**WHAT IS BEING ASKED**: Below are records; output exactly the lines from the one with "Open the browser tab search chevron" through their final line.

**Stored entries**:
╭──

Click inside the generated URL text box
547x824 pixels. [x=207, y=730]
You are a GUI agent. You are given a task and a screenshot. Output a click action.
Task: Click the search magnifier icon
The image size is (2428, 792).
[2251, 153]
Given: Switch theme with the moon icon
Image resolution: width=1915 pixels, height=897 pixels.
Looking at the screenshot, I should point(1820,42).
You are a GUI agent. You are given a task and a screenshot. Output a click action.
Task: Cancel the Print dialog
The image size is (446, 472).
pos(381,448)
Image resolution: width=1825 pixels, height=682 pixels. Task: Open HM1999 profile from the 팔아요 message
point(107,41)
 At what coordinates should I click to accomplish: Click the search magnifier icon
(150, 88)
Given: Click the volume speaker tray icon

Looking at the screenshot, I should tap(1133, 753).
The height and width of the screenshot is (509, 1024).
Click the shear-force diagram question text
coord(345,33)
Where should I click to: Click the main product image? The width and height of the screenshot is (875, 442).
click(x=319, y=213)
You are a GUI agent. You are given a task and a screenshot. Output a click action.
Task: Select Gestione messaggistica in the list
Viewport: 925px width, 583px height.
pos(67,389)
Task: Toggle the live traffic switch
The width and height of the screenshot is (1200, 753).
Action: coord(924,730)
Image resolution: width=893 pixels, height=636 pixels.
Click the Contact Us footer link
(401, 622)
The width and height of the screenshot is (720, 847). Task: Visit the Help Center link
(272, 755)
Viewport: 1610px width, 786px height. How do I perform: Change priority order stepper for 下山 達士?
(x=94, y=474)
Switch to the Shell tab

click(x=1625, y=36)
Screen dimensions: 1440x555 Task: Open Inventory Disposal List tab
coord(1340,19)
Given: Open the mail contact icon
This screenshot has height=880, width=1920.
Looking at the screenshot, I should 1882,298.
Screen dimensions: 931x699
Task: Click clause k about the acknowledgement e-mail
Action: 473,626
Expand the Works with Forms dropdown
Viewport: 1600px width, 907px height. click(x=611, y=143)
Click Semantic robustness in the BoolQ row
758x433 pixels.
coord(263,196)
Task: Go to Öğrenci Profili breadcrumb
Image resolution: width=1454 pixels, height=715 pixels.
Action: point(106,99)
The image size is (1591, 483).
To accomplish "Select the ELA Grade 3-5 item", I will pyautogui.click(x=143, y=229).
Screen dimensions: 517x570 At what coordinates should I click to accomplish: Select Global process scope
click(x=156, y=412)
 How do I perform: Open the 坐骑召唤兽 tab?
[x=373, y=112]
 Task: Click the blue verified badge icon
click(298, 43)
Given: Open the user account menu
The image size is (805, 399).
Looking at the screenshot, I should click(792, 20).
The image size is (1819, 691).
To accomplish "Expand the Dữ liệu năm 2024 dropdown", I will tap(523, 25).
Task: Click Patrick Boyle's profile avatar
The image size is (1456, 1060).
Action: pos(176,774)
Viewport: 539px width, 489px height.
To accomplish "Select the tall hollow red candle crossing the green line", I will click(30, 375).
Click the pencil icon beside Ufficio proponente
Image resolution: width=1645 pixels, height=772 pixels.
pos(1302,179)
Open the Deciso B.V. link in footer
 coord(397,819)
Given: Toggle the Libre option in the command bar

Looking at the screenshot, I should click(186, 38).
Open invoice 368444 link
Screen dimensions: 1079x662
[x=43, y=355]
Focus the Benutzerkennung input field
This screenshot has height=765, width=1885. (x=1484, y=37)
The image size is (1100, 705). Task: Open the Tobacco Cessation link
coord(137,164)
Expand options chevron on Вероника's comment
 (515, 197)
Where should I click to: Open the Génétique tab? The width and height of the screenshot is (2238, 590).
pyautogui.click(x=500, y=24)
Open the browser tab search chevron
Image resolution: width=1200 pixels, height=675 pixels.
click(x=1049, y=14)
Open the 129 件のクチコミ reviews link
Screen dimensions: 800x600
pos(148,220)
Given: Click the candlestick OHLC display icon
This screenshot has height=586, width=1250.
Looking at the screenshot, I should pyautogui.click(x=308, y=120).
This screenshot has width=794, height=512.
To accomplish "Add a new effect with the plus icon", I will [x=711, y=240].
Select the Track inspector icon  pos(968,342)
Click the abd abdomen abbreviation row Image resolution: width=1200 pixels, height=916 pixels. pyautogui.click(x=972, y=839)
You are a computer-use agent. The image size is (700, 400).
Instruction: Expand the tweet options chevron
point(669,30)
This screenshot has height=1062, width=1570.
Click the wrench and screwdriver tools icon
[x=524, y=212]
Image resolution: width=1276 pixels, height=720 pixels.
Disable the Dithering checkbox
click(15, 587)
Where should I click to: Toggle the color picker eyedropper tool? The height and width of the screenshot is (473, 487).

╰──

**RESPONSE AREA**:
Open the browser tab search chevron
Image resolution: width=1200 pixels, height=675 pixels.
click(x=1049, y=14)
Open the 129 件のクチコミ reviews link
Screen dimensions: 800x600
pos(148,220)
Given: Click the candlestick OHLC display icon
This screenshot has height=586, width=1250.
Looking at the screenshot, I should pyautogui.click(x=308, y=120).
This screenshot has width=794, height=512.
To accomplish "Add a new effect with the plus icon", I will [x=711, y=240].
Select the Track inspector icon  pos(968,342)
Click the abd abdomen abbreviation row Image resolution: width=1200 pixels, height=916 pixels. pyautogui.click(x=972, y=839)
You are a computer-use agent. The image size is (700, 400).
Instruction: Expand the tweet options chevron
point(669,30)
This screenshot has height=1062, width=1570.
Click the wrench and screwdriver tools icon
[x=524, y=212]
Image resolution: width=1276 pixels, height=720 pixels.
Disable the Dithering checkbox
click(15, 587)
Where should I click to: Toggle the color picker eyedropper tool? The height and width of the screenshot is (473, 487).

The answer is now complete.